Friday, February 12, 2010

EXPERIENCING A DIABETIC LOW

Just a few days ago I was sitting in my easy chair feeling all snug and warm. I had tested my blood sugar for my bedtime reading a short while before, eaten my evening snack and taken my long-acting insulin. In my case it is Lantus. I finished watching a movie that I had in, and got up to ready myself for bed. Now I had been feeling just fine. My numbers were excellent when I ate my snack, took my meds, (I take a number of different things for diabetes related problems), and my insulin, and only about ½ hour had passed so I was not anticipating any problems. As I got up to head for bed,  I felt very weak. Like my muscles couldn’t hold me up for long.

I am one who doesn’t always feel a low coming on so, as is my custom when I feel off at all for any reason, I tested my blood sugar once again. I was dangerously low! So low it scared me some. I took some glucose tablets, which I carry everywhere, to bring it back up. Then I called the hospital. If I kept going down it wouldn’t be long til I was in a coma! I live alone so I wanted someone on the line with me until I got my sugars back up. I didn’t know if I had inadvertently taken my insulin twice or what was going on. I didn’t want to slip into unconsciousness with no one being aware I was in trouble. It took me 25 minutes to get someone on the line! By then I had brought my blood sugars back up and was doing ok.

I put in a report with the diabetic teaching center the next day, as I was advised to by the hospital once I finally got through. This was, in turn, sent to the makers of Lantus in case it was a bad batch.

This type of reaction is very unusual for the long-acting insulin. I had eaten enough to keep my numbers good til morning. It was the third vial in that batch, and the fourth dose out of that vial, with no other problems, so it was not likely it was a bad batch. A report went in nevertheless.

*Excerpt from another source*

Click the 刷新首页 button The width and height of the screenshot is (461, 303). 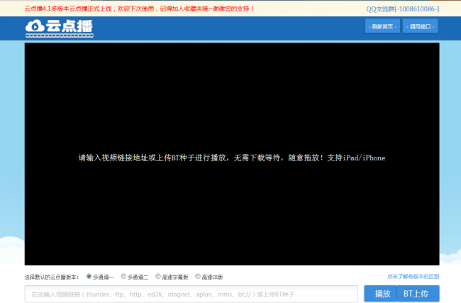382,26
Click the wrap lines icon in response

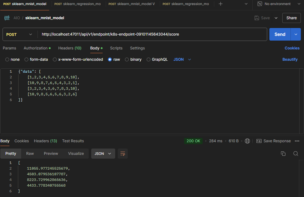click(x=123, y=154)

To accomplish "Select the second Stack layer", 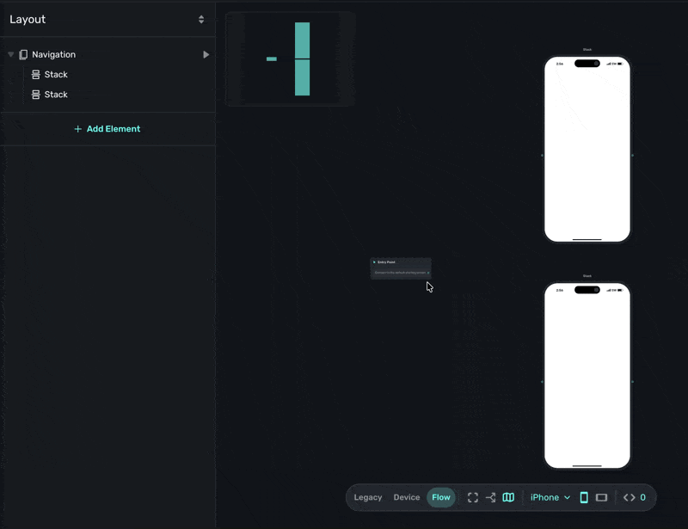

After a lengthy discussion with the diabetic nurse at the teaching center we came to the conclusion that I may have hit a vein when I took the insulin and it worked far faster than it was supposed to as a result.

Though I usually have good control of my diabetes, the concern is now that I don’t feel a low coming on. If I hadn’t got out of my chair at that precise time and felt weak enough to check, if I had gone straight to bed, I would have slipped into a coma without anyone knowing. If I hadn’t eaten the dozen or so crackers with peanut butter, I would have already been in a coma and been unable to help myself.

The diabetes nurse is now concerned about my lack of warning symptoms. She is working with me to re-set my system. This is done, apparently, by keeping your blood sugars on the high side for a period of time. So for the next couple of weeks I will be trying to keep my readings between 8 and 12. The diabetes nurse thinks that this may reset my ability to feel a low coming on. I hope it works. It is certainly a scary feeling to know you have no physical warning of a dangerous low. Especially when you live alone and could lay there for days and not be found. I am not much of a social butterfly and may not even receive a phone call for many days at a time, let alone someone dropping by.

As Wilfred Brimley says on the diabetes commercial. “Test your blood sugar, and test it often.” Because of this lack of warning, there are days that I test 8 - 10 times. Like I said, if I feel the least bit off, I test. And it has already saved me.

Please be aware at all times of how you feel. Don’t rely on your body’s early warning system to be aware of a low, it doesn’t always work.